** INPUT follows **

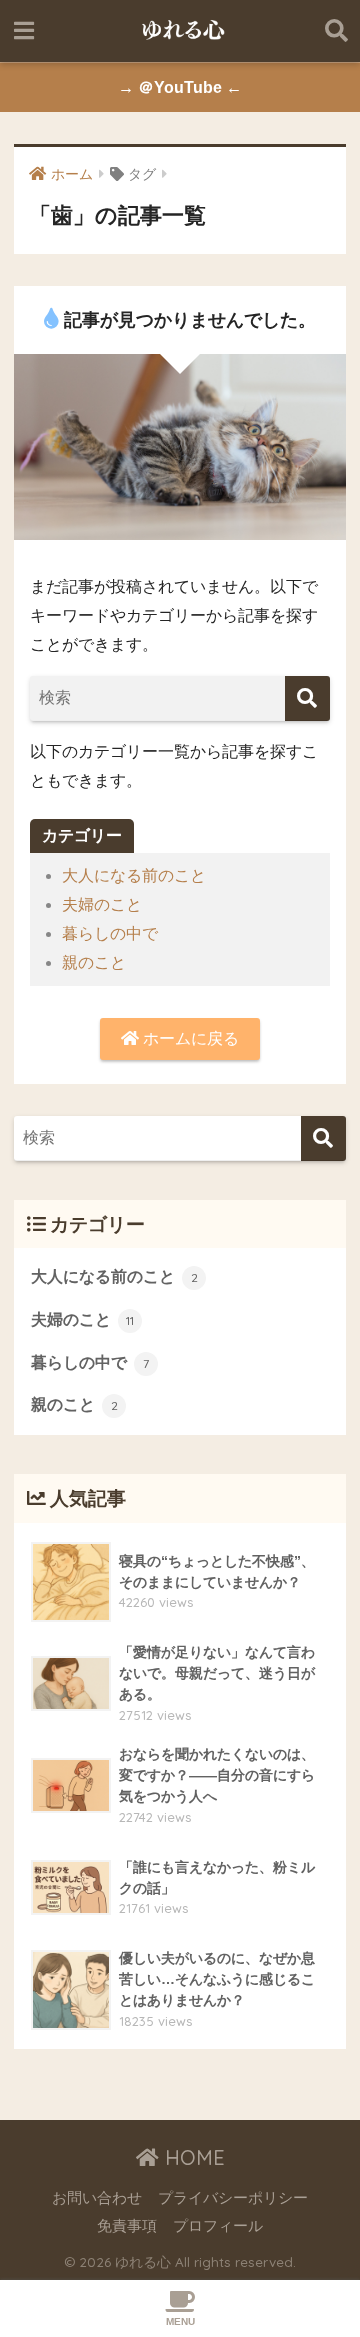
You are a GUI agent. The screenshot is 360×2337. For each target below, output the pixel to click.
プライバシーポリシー (233, 2198)
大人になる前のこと (134, 875)
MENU (180, 2321)
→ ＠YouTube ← (180, 87)
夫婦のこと (102, 904)
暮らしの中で (110, 933)
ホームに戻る (189, 1038)
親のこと (94, 962)
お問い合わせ (97, 2198)
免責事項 (127, 2226)
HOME (192, 2157)
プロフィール (218, 2226)
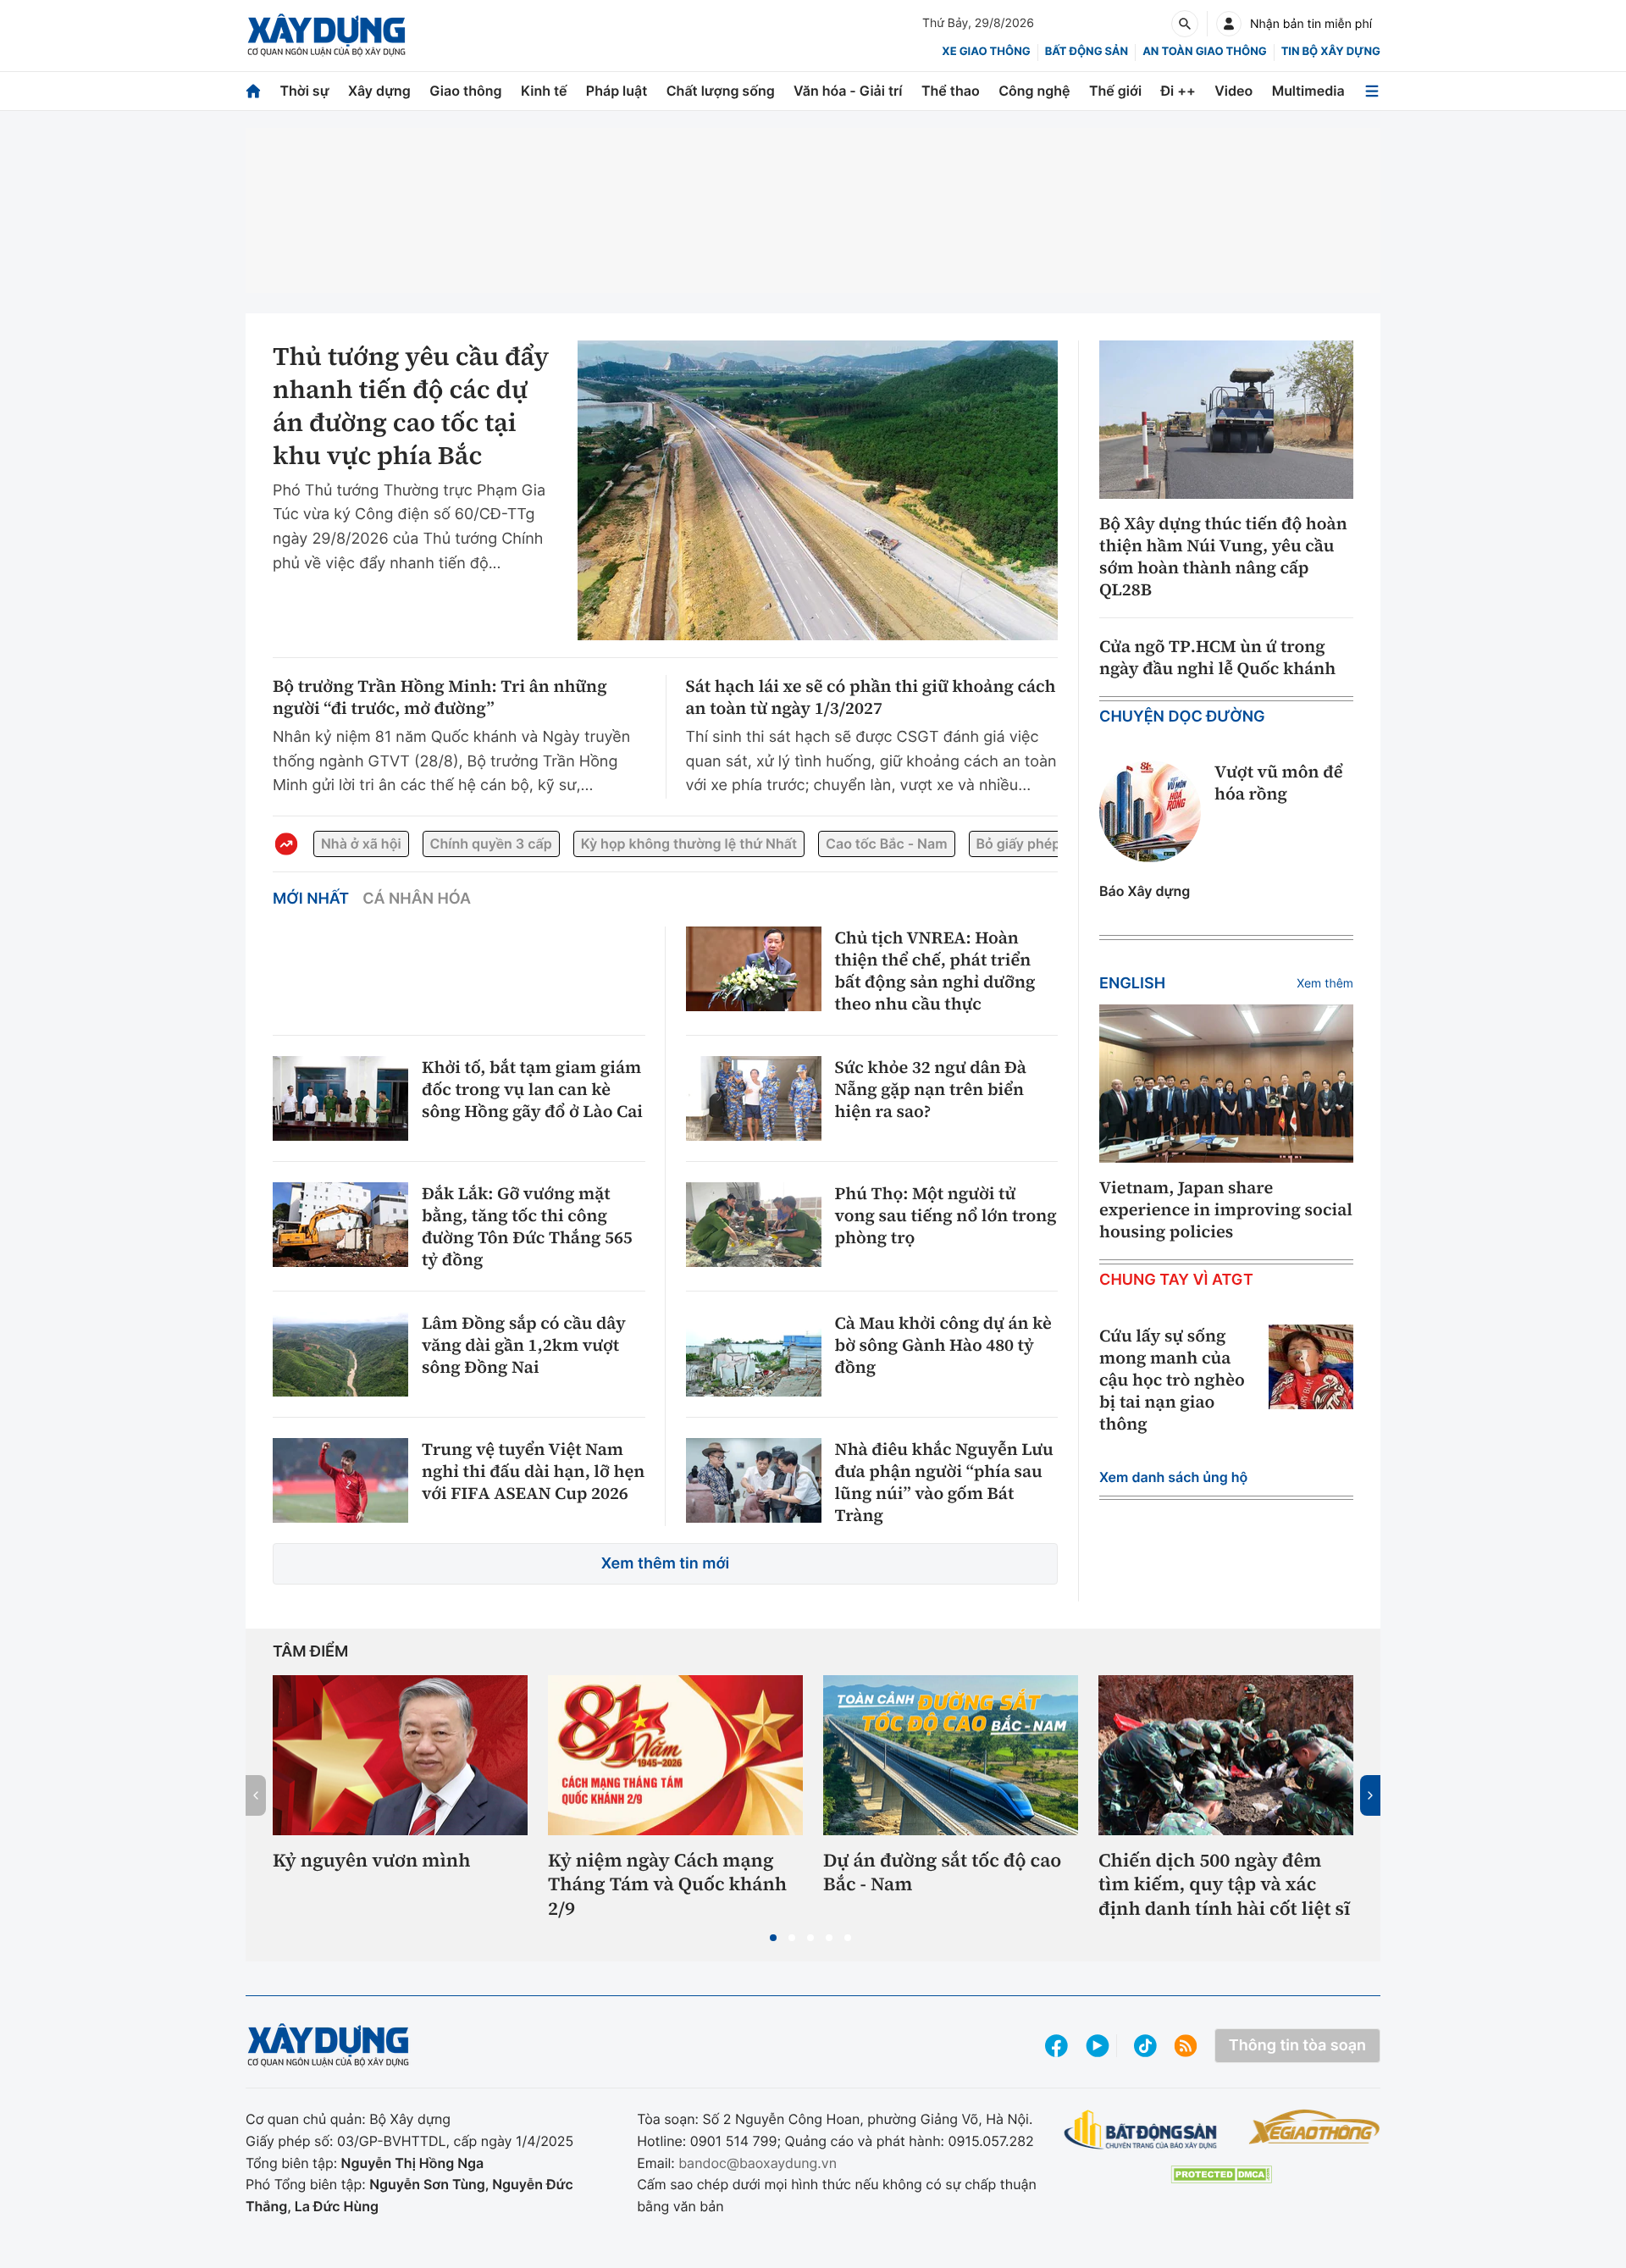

** End of INPUT **

## WORK TO COMPLETE
From the line containing "大人になる前のこと (134, 875)" down to the last line of the data, print every line exactly and nothing else. Pictures stay out of the copy.

## TASK ANSWER
大人になる前のこと (134, 875)
MENU (180, 2321)
→ ＠YouTube ← (180, 87)
夫婦のこと (102, 904)
暮らしの中で (110, 933)
ホームに戻る (189, 1038)
親のこと (94, 962)
お問い合わせ (97, 2198)
免責事項 (127, 2226)
HOME (192, 2157)
プロフィール (218, 2226)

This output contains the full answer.